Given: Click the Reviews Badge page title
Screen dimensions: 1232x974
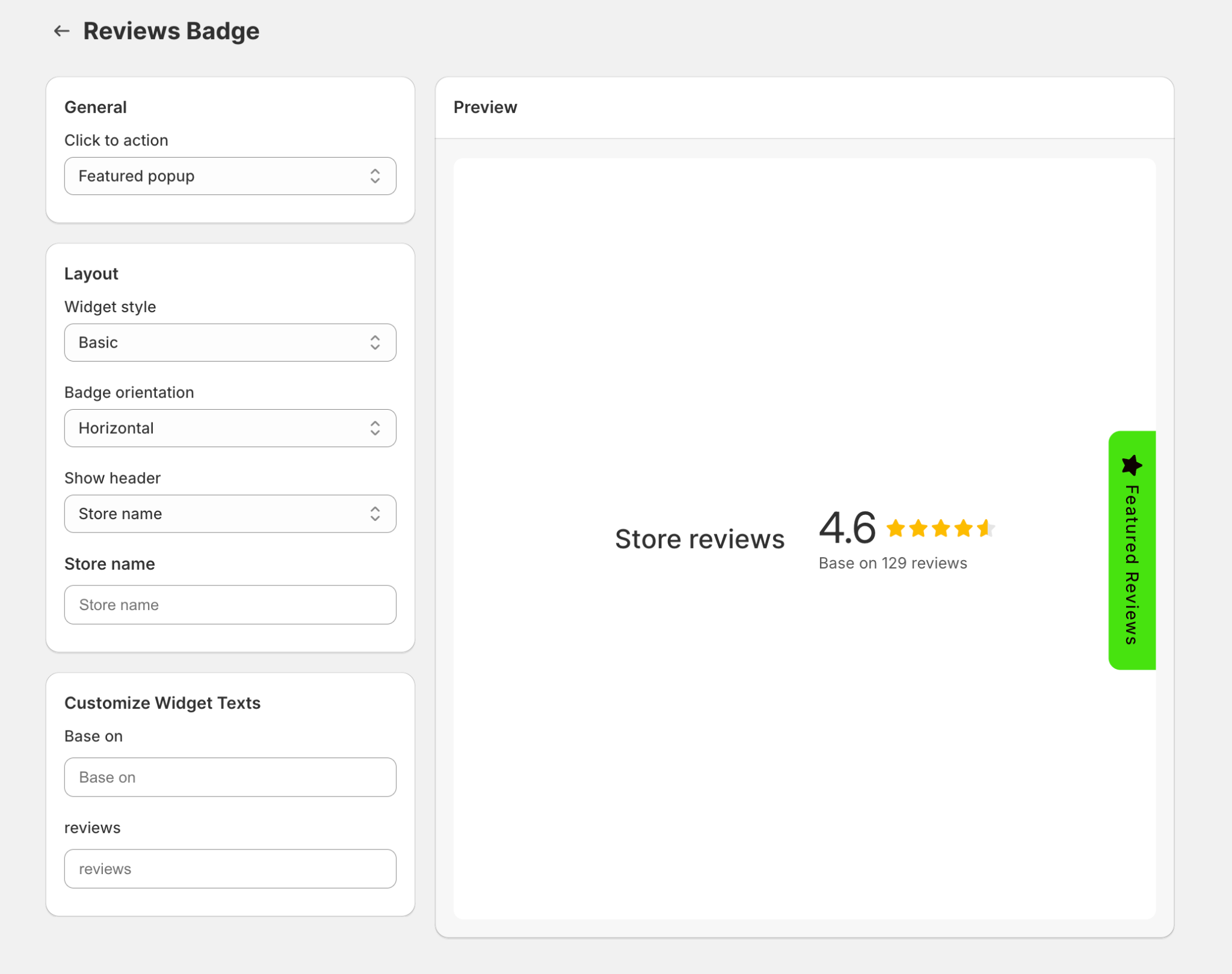Looking at the screenshot, I should 171,31.
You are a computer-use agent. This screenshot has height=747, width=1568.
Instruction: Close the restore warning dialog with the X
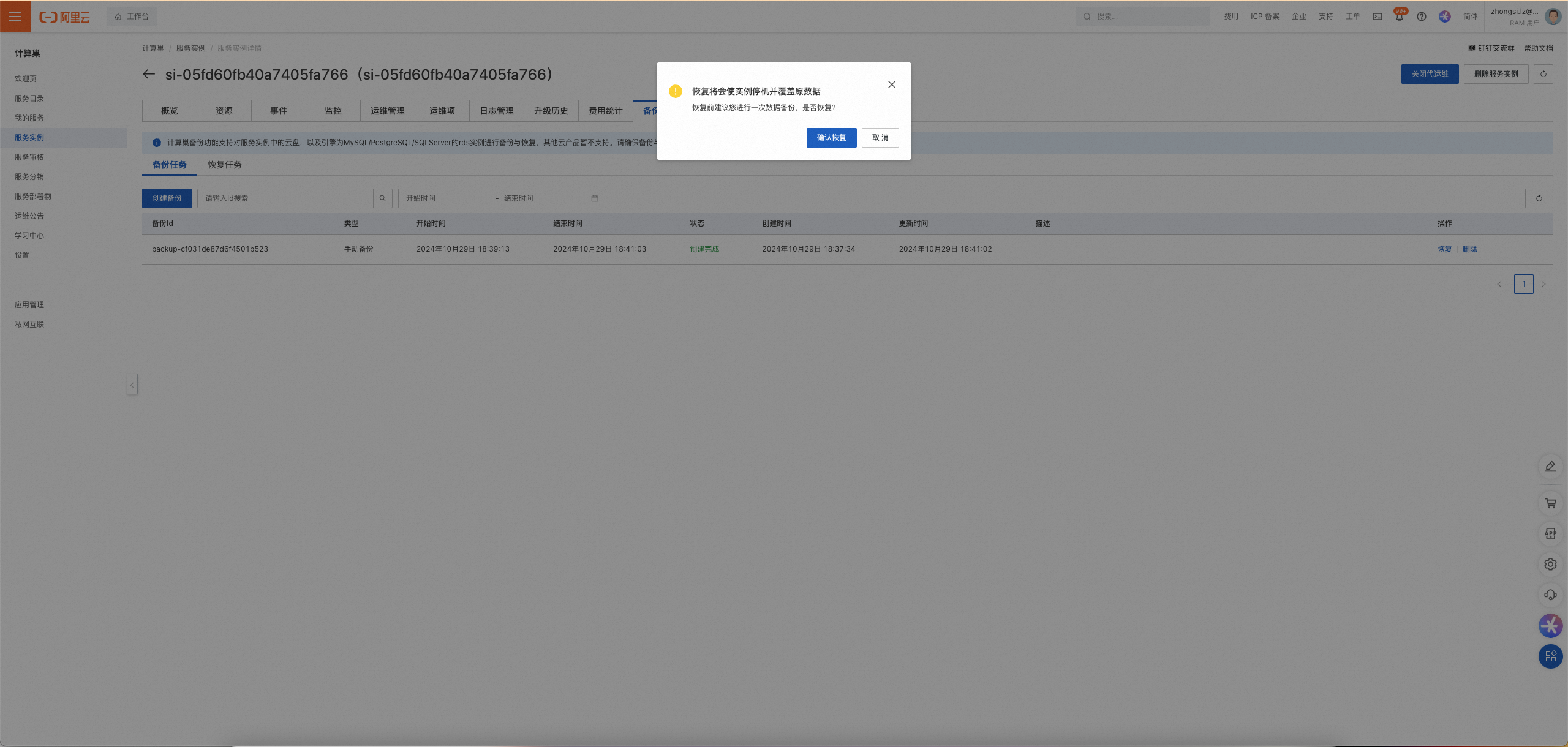coord(892,84)
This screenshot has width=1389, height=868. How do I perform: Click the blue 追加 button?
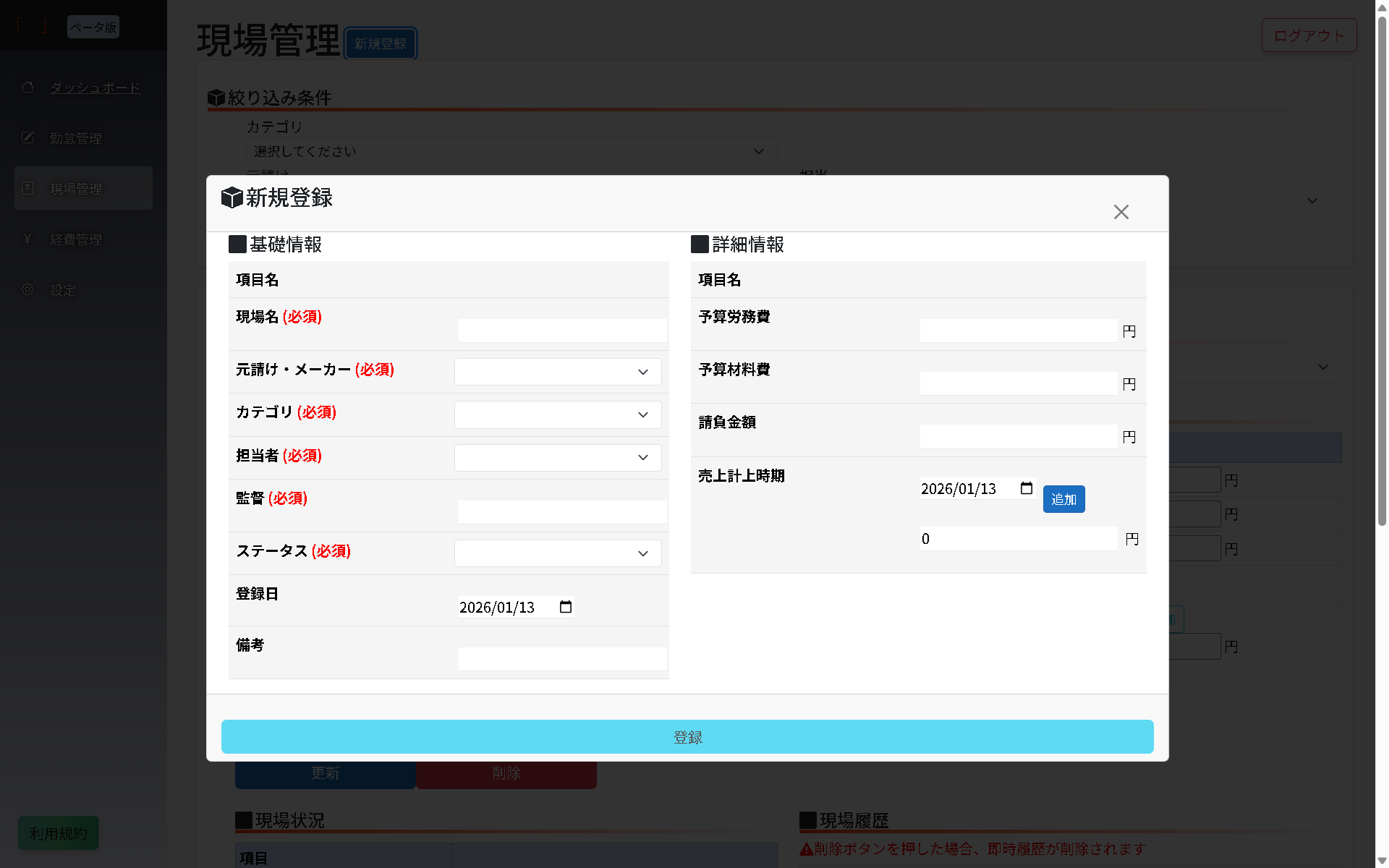[1063, 499]
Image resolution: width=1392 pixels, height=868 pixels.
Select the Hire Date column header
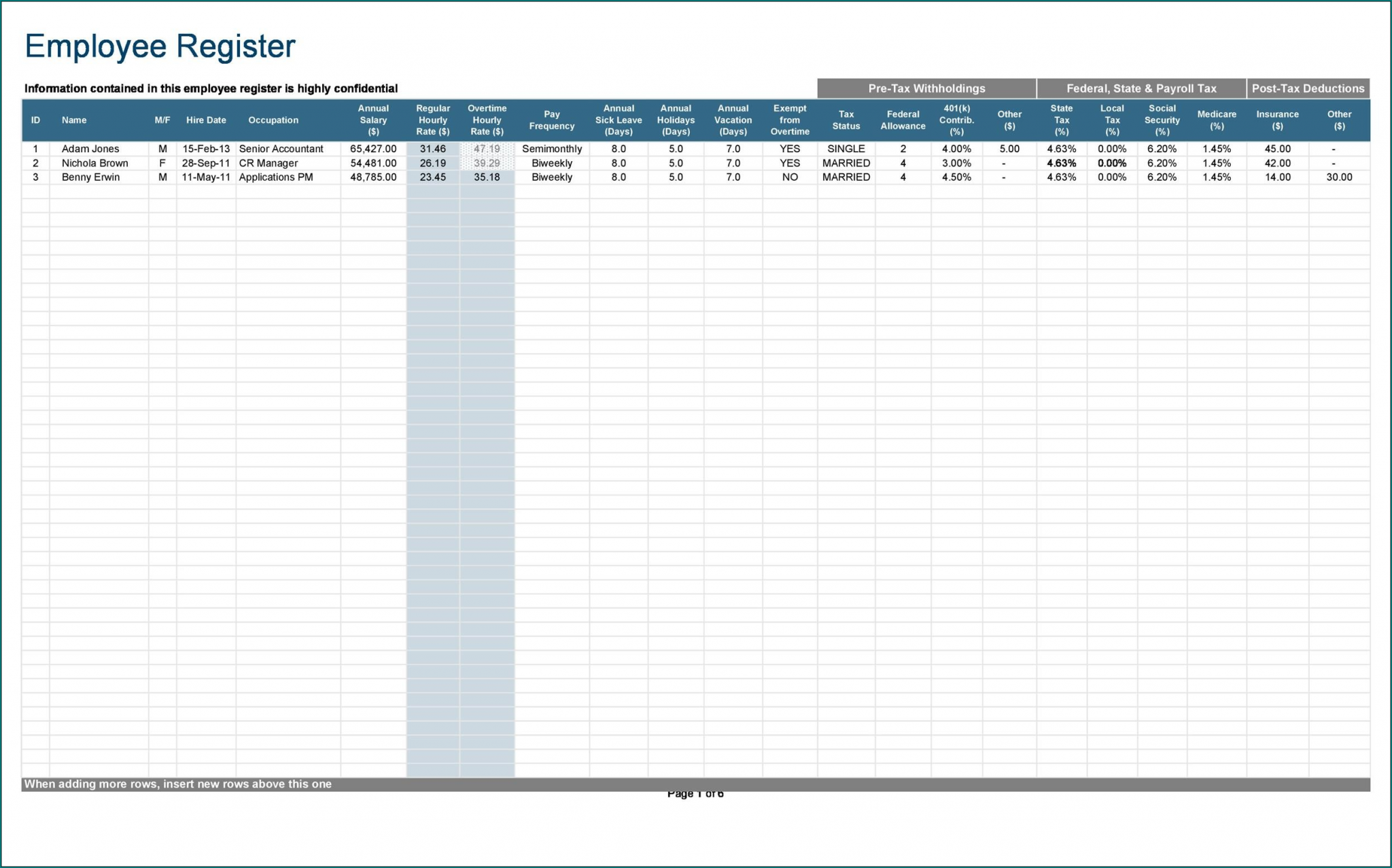tap(206, 120)
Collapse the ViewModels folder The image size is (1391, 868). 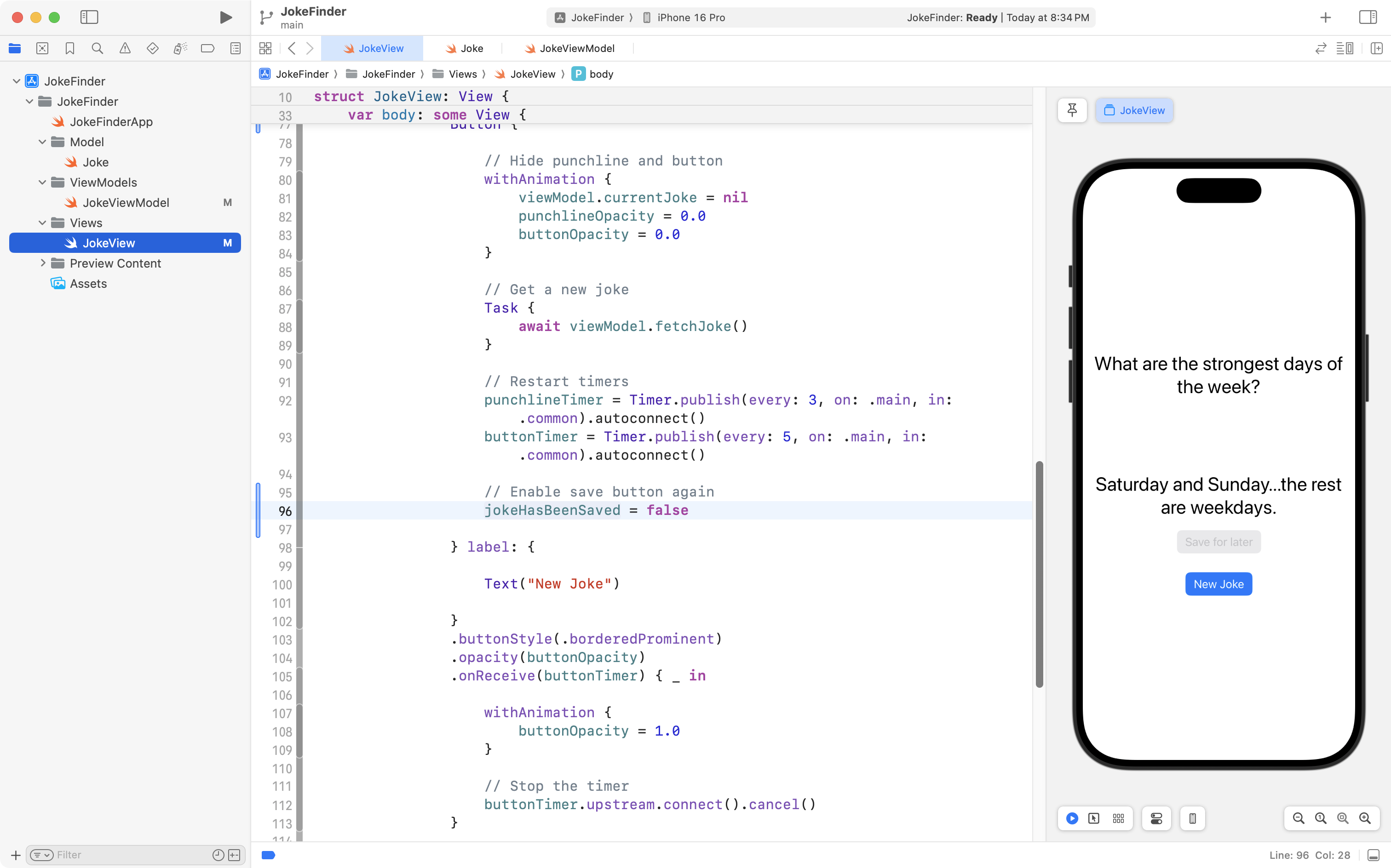[x=42, y=183]
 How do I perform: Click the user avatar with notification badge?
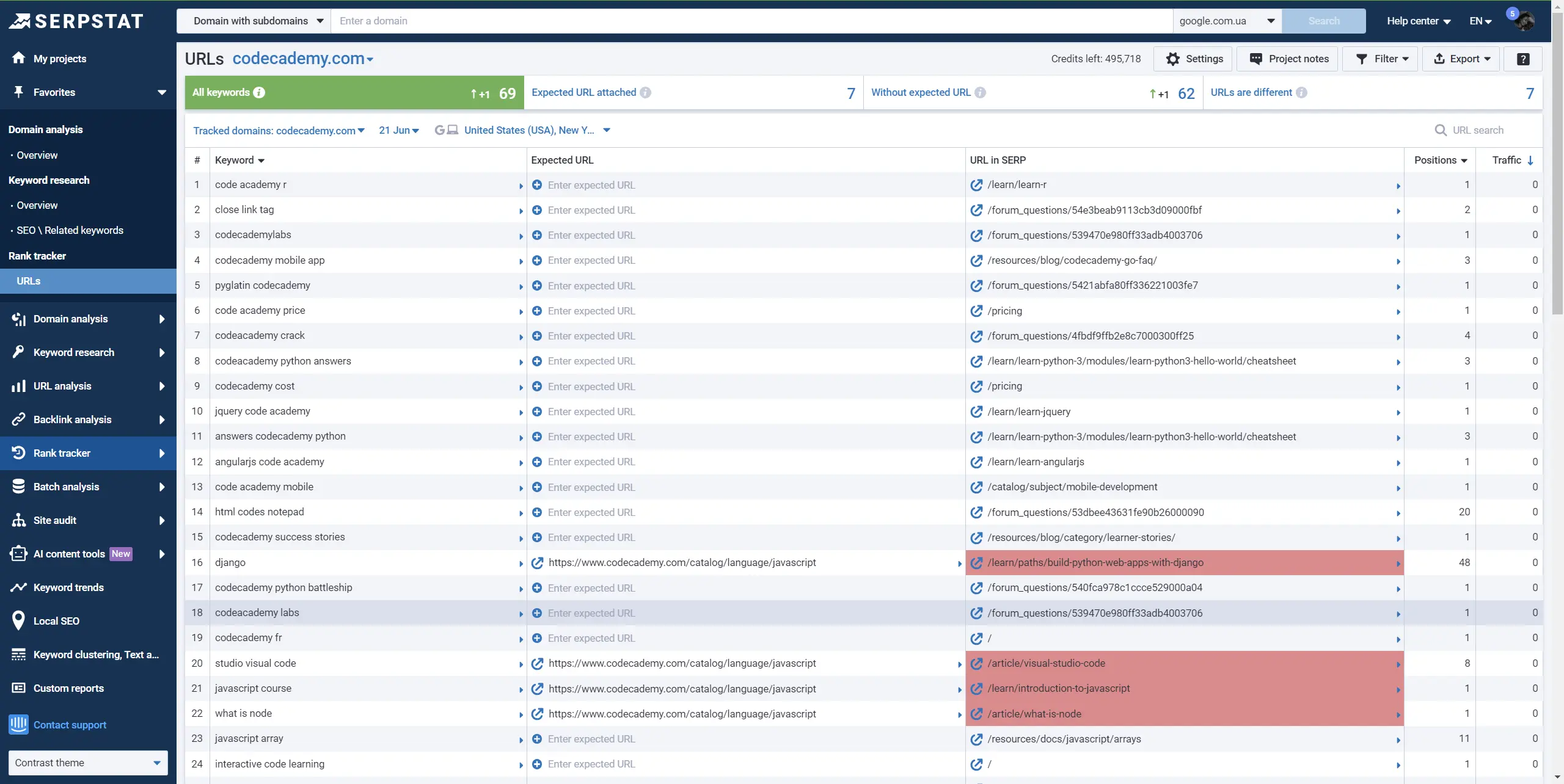1524,21
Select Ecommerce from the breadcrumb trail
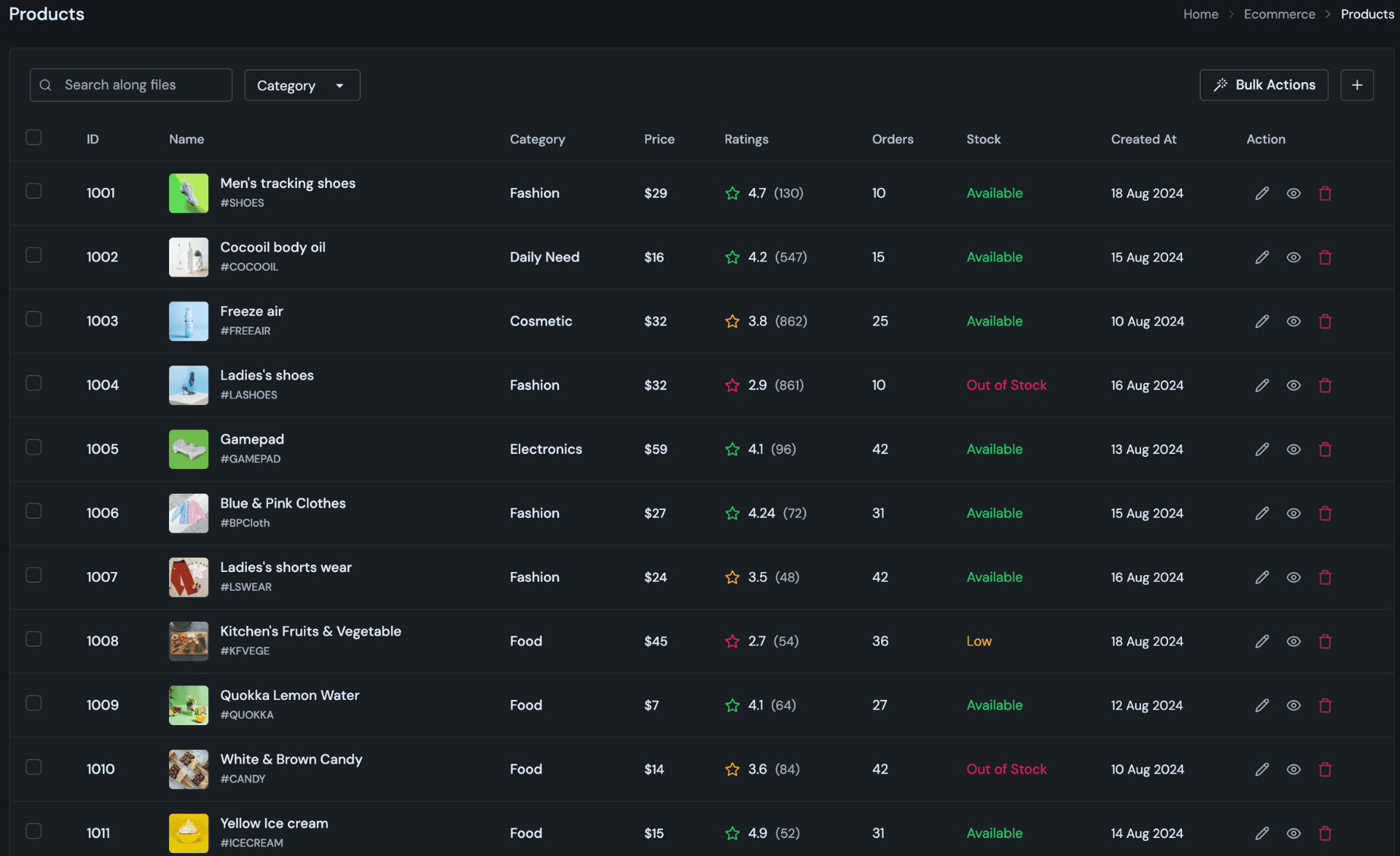1400x856 pixels. coord(1280,14)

■ ■ ■ ■ ■ ■ ■

→ **Task directions**
Print, exactly as written, the lines above from the first one to the one containing "You are a computer-use". Leave out pictures.

→ **Answer to the exercise**
Given: Click the Reviews Badge page title
Screen dimensions: 1232x974
Looking at the screenshot, I should 171,31.
You are a computer-use agent. This screenshot has height=747, width=1568.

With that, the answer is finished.